→ Provided entries
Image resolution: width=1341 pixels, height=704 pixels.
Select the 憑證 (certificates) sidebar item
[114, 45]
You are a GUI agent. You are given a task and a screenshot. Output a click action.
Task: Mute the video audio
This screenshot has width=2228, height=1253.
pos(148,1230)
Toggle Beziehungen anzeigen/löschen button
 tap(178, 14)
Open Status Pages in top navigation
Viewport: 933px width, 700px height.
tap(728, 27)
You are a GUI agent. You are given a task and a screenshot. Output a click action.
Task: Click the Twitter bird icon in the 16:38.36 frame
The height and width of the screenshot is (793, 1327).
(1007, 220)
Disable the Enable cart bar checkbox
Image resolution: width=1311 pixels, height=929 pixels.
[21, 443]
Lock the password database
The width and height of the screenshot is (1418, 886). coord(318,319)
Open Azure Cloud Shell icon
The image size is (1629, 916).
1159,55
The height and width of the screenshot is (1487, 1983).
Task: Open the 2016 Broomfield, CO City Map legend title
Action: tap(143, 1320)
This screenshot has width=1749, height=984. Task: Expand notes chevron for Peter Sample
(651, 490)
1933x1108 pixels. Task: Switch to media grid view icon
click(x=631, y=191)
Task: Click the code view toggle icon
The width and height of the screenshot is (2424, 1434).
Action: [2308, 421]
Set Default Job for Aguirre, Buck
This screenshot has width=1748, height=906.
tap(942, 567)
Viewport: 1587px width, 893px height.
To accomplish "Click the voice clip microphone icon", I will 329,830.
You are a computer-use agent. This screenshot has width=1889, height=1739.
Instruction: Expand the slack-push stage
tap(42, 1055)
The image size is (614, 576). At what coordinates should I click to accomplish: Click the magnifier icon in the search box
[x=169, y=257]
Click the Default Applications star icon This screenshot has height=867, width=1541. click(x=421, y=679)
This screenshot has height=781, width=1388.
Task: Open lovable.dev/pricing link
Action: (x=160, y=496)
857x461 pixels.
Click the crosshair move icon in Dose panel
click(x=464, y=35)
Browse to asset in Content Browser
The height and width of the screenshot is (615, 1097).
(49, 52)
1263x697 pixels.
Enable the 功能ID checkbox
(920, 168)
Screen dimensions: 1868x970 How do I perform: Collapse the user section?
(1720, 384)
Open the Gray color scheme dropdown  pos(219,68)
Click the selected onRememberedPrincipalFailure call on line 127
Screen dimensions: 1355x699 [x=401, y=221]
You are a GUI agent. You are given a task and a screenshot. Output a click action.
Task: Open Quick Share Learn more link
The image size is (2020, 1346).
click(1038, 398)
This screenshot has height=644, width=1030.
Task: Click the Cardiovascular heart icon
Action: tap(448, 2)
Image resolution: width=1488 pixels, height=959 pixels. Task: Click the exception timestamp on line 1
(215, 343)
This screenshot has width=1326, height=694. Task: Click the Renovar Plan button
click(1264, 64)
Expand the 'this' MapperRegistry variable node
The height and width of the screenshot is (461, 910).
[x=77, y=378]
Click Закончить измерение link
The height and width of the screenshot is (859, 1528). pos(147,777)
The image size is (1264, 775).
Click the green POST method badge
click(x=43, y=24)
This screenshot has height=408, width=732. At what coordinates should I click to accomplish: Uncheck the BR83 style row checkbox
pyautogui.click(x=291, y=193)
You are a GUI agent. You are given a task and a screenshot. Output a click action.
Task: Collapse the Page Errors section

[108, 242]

→ What you will do
Leaving every word in place, output the whole listing above.

→ Answer
Image resolution: width=1341 pixels, height=704 pixels.
Select the 憑證 (certificates) sidebar item
[114, 45]
You are a GUI agent. You are given a task and a screenshot. Output a click action.
Task: Mute the video audio
This screenshot has width=2228, height=1253.
pos(148,1230)
Toggle Beziehungen anzeigen/löschen button
 tap(178, 14)
Open Status Pages in top navigation
Viewport: 933px width, 700px height.
tap(728, 27)
You are a GUI agent. You are given a task and a screenshot. Output a click action.
Task: Click the Twitter bird icon in the 16:38.36 frame
The height and width of the screenshot is (793, 1327).
(1007, 220)
Disable the Enable cart bar checkbox
Image resolution: width=1311 pixels, height=929 pixels.
[21, 443]
Lock the password database
The width and height of the screenshot is (1418, 886). coord(318,319)
Open Azure Cloud Shell icon
The image size is (1629, 916).
1159,55
The height and width of the screenshot is (1487, 1983).
Task: Open the 2016 Broomfield, CO City Map legend title
Action: tap(143, 1320)
This screenshot has width=1749, height=984. Task: Expand notes chevron for Peter Sample
(651, 490)
1933x1108 pixels. Task: Switch to media grid view icon
click(x=631, y=191)
Task: Click the code view toggle icon
The width and height of the screenshot is (2424, 1434).
Action: [2308, 421]
Set Default Job for Aguirre, Buck
This screenshot has width=1748, height=906.
tap(942, 567)
Viewport: 1587px width, 893px height.
To accomplish "Click the voice clip microphone icon", I will 329,830.
You are a computer-use agent. This screenshot has width=1889, height=1739.
Instruction: Expand the slack-push stage
tap(42, 1055)
The image size is (614, 576). At what coordinates should I click to accomplish: Click the magnifier icon in the search box
[x=169, y=257]
Click the Default Applications star icon This screenshot has height=867, width=1541. click(x=421, y=679)
This screenshot has height=781, width=1388.
Task: Open lovable.dev/pricing link
Action: (x=160, y=496)
857x461 pixels.
Click the crosshair move icon in Dose panel
click(x=464, y=35)
Browse to asset in Content Browser
The height and width of the screenshot is (615, 1097).
(49, 52)
1263x697 pixels.
Enable the 功能ID checkbox
(920, 168)
Screen dimensions: 1868x970 How do I perform: Collapse the user section?
(1720, 384)
Open the Gray color scheme dropdown  pos(219,68)
Click the selected onRememberedPrincipalFailure call on line 127
Screen dimensions: 1355x699 [x=401, y=221]
You are a GUI agent. You are given a task and a screenshot. Output a click action.
Task: Open Quick Share Learn more link
The image size is (2020, 1346).
click(1038, 398)
This screenshot has height=644, width=1030.
Task: Click the Cardiovascular heart icon
Action: tap(448, 2)
Image resolution: width=1488 pixels, height=959 pixels. Task: Click the exception timestamp on line 1
(215, 343)
This screenshot has width=1326, height=694. Task: Click the Renovar Plan button
click(1264, 64)
Expand the 'this' MapperRegistry variable node
The height and width of the screenshot is (461, 910).
[x=77, y=378]
Click Закончить измерение link
The height and width of the screenshot is (859, 1528). pos(147,777)
The image size is (1264, 775).
Click the green POST method badge
click(x=43, y=24)
This screenshot has height=408, width=732. At what coordinates should I click to accomplish: Uncheck the BR83 style row checkbox
pyautogui.click(x=291, y=193)
You are a GUI agent. You are given a task and a screenshot. Output a click action.
Task: Collapse the Page Errors section

[108, 242]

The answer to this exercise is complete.